◆ Selected text:
[PATCH] arm64: Add user stacktrace support
chenqiwu
qiwuchen55 at gmail.com
Tue Nov 21 01:03:00 PST 2023
On Mon, Nov 20, 2023 at 02:29:17PM +0000, Mark Rutland wrote:
> On Sat, Nov 18, 2023 at 09:45:04PM +0800, qiwuchen55 at gmail.com wrote:
> > From: chenqiwu <qiwu.chen at transsion.com>
> >
> > 1. Introduce and export arch_dump_user_stacktrace() API to support
> > user stacktrace dump for a user task (both current and non-current task).
> > A example test about the log format of user stacktrace as shown below:
> > [test-515] Dump user backtrace:
> > <0xffffb0c1a750> in /lib/aarch64-linux-gnu/libc-2.32.so[ffffb0b53000-ffffb0cb1000]
> > <0xaaaacbf8097c> in /mnt/test[aaaacbf80000-aaaacbf81000]
> > <0xffffb0b778b8> in /lib/aarch64-linux-gnu/libc-2.32.so[ffffb0b53000-ffffb0cb1000]
> > <0xaaaacbf80834> in /mnt/test[aaaacbf80000-aaaacbf81000]
>
> Where is this used?
>
It's used in kernel space for some case need user backtrace for debugging,
such as: https://lkml.org/lkml/2023/11/9/1365
> We already have user stacktracing code in arch/arm64/kernel/perf_callchain.c
> which doesn't depend on this API. What does this API enable that we don't
> support today?
>
Sorry, I indeed ignored this case, but it seems only work for perf syscall chain in
case of CONFIG_PERF_EVENTS enabled without universality.
It's supposed to introduce a common API for dumping user backtrace in kernel space.
> > 2. Add arch_stack_walk_user() implementation to support userstacktrace transsionce option.

◆ Stated task A:
Repeat word for word the part of the arm64 stacktrace patch thread between "It's supposed to" and "userstacktrace transsionce option.", inclusive.
◆ Stated task B:
Pick up the arm64 user stacktrace patch discussion after its last line and continue writing it.

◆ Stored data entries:

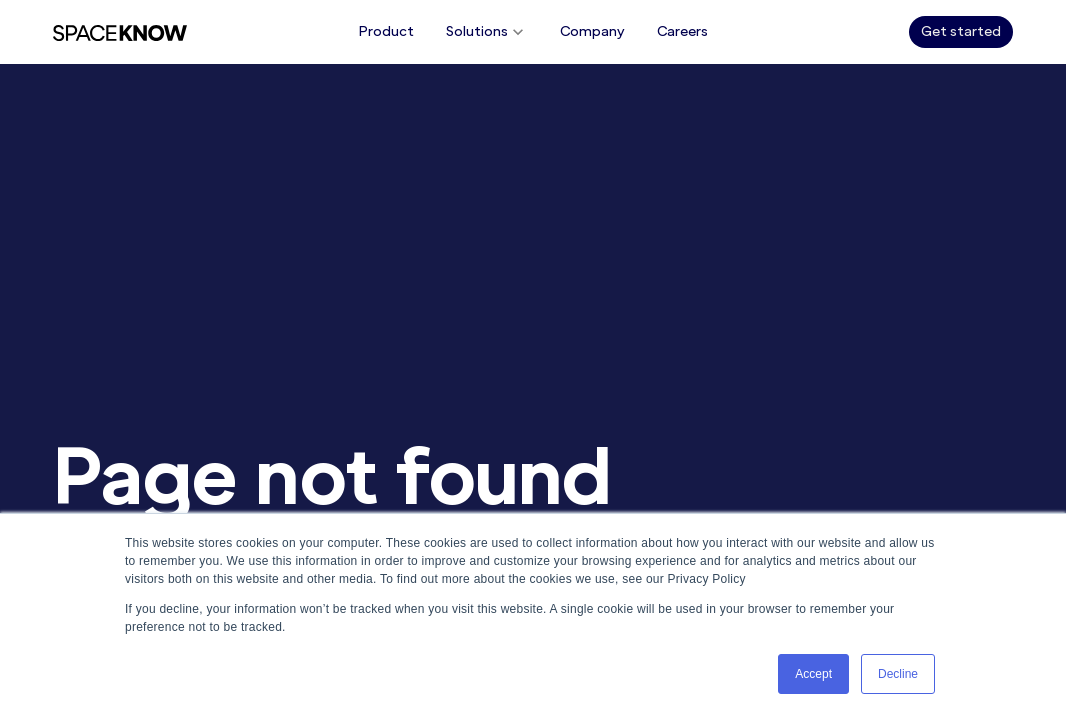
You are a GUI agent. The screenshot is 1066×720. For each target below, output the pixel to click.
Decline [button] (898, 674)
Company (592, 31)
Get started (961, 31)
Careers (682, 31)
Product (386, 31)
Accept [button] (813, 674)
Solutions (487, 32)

◆ Output A:
It's supposed to introduce a common API for dumping user backtrace in kernel space.
> > 2. Add arch_stack_walk_user() implementation to support userstacktrace transsionce option.

◆ Output B:
>
> What is this 'userstacktrace transsionce option' ?
>
> > A example test about the output format of ftrace userstacktrace as shown below:
> > bash-489 [000] ..... 2167.660775: sched_process_fork: comm=bash pid=489 child_comm=bash child_pid=596
> > bash-489 [000] ..... 2167.660787: <user stack trace>
> > => /lib/aarch64-linux-gnu/libc-2.32.so[+0xa76d8]
> > => /bin/bash[+0x5f354]
> > => /bin/bash[+0x4876c]
> > => /bin/bash[+0x4aec4]
> > => /bin/bash[+0x4da48]
> > => /bin/bash[+0x4b710]
> > => /bin/bash[+0x4c31c]
> > => /bin/bash[+0x339b0]
> >
> > Tested-by-by: chenqiwu <qiwu.chen at transsion.com>
> > Signed-off-by: chenqiwu <qiwu.chen at transsion.com>
> > ---
> > arch/arm64/Kconfig | 1 +
> > arch/arm64/kernel/stacktrace.c | 208 +++++++++++++++++++++++++++++++++
> > include/linux/stacktrace.h | 10 ++
> > 3 files changed, 219 insertions(+)
>
> As above, we already have user stacktracing code, and we shouldn't add
> *distinct* unwinders. Either that code should be factored out and reused, or
> this code should replace it.
>
Currently, ARM64 platform is not supported for ftrace userstacktrace profile feature,
since CONFIG_USER_STACKTRACE_SUPPORT is not enabled, the call chain cannot be accessed:
ftrace_trace_userstack -> stack_trace_save_user -> arch_stack_walk_user
> >
> > diff --git a/arch/arm64/Kconfig b/arch/arm64/Kconfig
> > index 7b071a004..4c5066f88 100644
> > --- a/arch/arm64/Kconfig
> > +++ b/arch/arm64/Kconfig
> > @@ -255,6 +255,7 @@ config ARM64
> > select TRACE_IRQFLAGS_SUPPORT
> > select TRACE_IRQFLAGS_NMI_SUPPORT
> > select HAVE_SOFTIRQ_ON_OWN_STACK
> > + select USER_STACKTRACE_SUPPORT
> > help
> > ARM 64-bit (AArch64) Linux support.
> >
> > diff --git a/arch/arm64/kernel/stacktrace.c b/arch/arm64/kernel/stacktrace.c
> > index 17f66a74c..4e7bf2922 100644
> > --- a/arch/arm64/kernel/stacktrace.c
> > +++ b/arch/arm64/kernel/stacktrace.c
> > @@ -215,6 +215,214 @@ static bool dump_backtrace_entry(void *arg, unsigned long where)
> > return true;
> > }
> >
> > +/* The struct defined for AArch64 userspace stack frame */
> > +struct stack_frame_user {
> > + unsigned long fp;
> > + unsigned long sp;
> > + unsigned long pc;
> > +};
> > +
> > +/*
> > + * The function of AArch64 userspace stack frame unwind method.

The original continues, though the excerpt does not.